出雲市西郷町の西尾ツネ子さん(91)は雲南市加茂町が発祥の地とされる民謡「出雲追分(おいわけ)」の師範昇格試験に合格した。師範になれるのは毎年、受験者全体の10%前後と狭き門。健康のためにうたい続けた成果が表れ西尾さんは「『まさか』と驚いた。継続は力なりだ」と笑顔を見せた。
出雲追分は安来節の一座を組んで全国を巡業していた加茂町出身の初代出雲愛之助が、宍道湖の舟唄と長野県の馬子唄を基にして昭和初期にうたい始めた、とされる。
西尾さんは64歳の頃に現在、出雲追分の「大師範」として活動する弟から唄を勧められたのを機に「ぼけ防止のため」と歌い始めた。月2回、近くのコミュニティセンターで開かれる教室に通って独特な節回しが特徴の唄を習得。2008年、準師範になった。
その後、計7回、師範への昇格試験に挑んだがいずれも高い壁が立ちはだかった。15年の挑戦を最後に昇格は諦め、健康維持を目的に続けた。

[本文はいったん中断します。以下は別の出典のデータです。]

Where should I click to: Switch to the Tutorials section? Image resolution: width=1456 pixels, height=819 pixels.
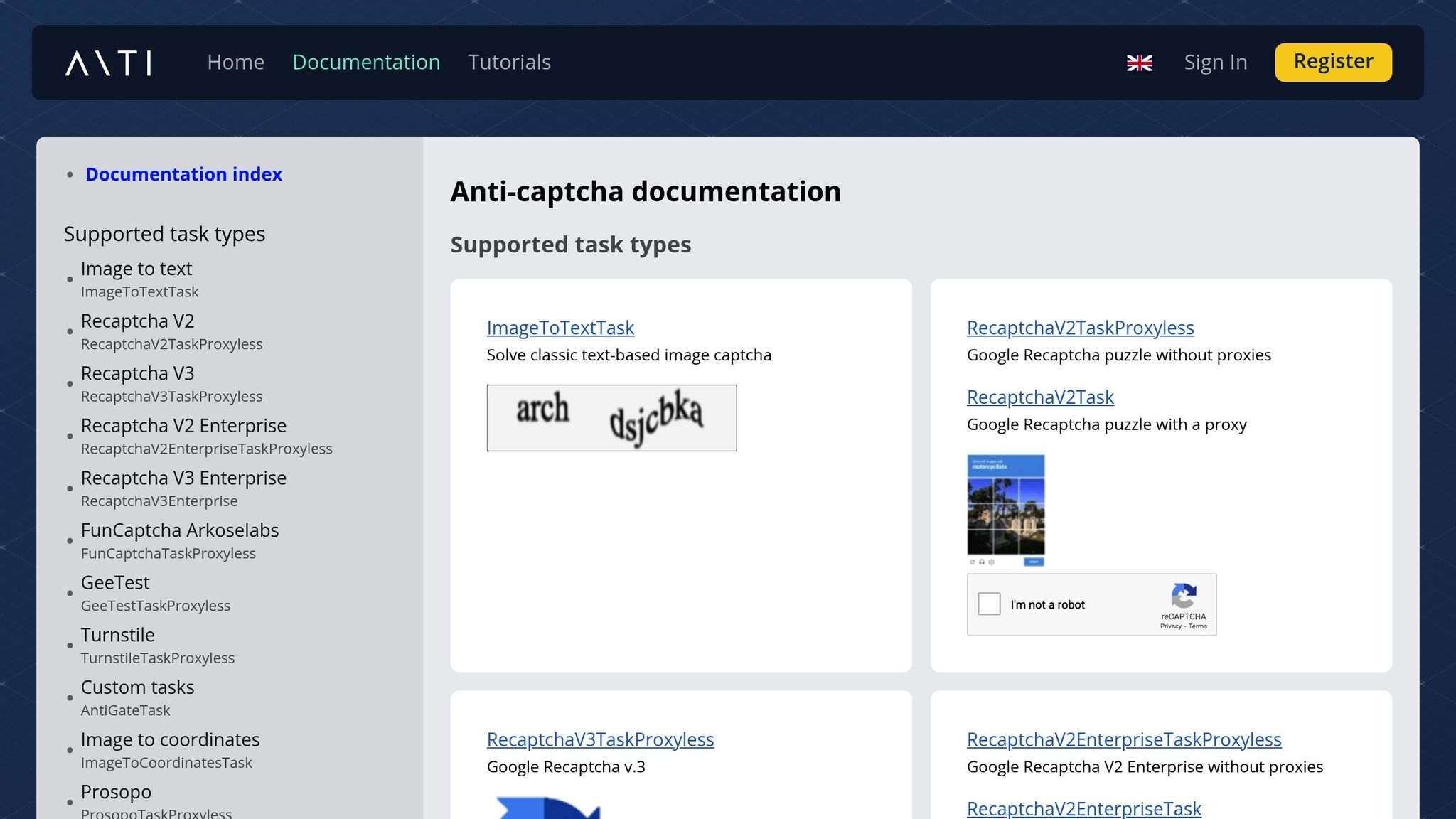coord(509,63)
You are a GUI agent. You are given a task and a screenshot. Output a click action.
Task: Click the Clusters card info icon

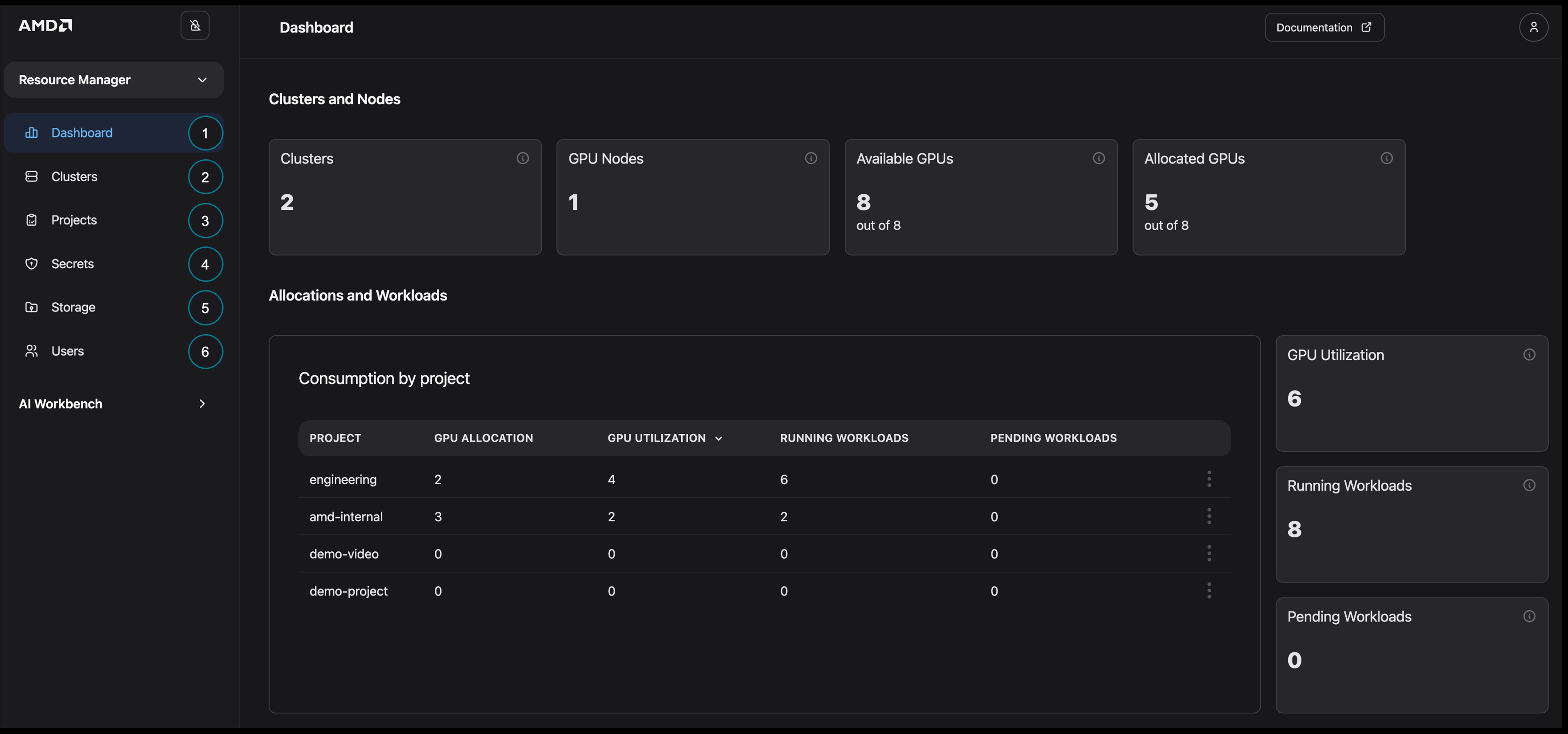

今年の試験から70歳以上を対象にした師範の下に当たる称号「師範寿」ができることを知り「もう一度やってみよう」と8年ぶりに意欲が湧いた。雲南市内であった師範昇格試験で安定感のある音程や声色、節回しが審査員の高い評価を得た。12人が参加した中で唯一、師範寿ではなく師範として認められた。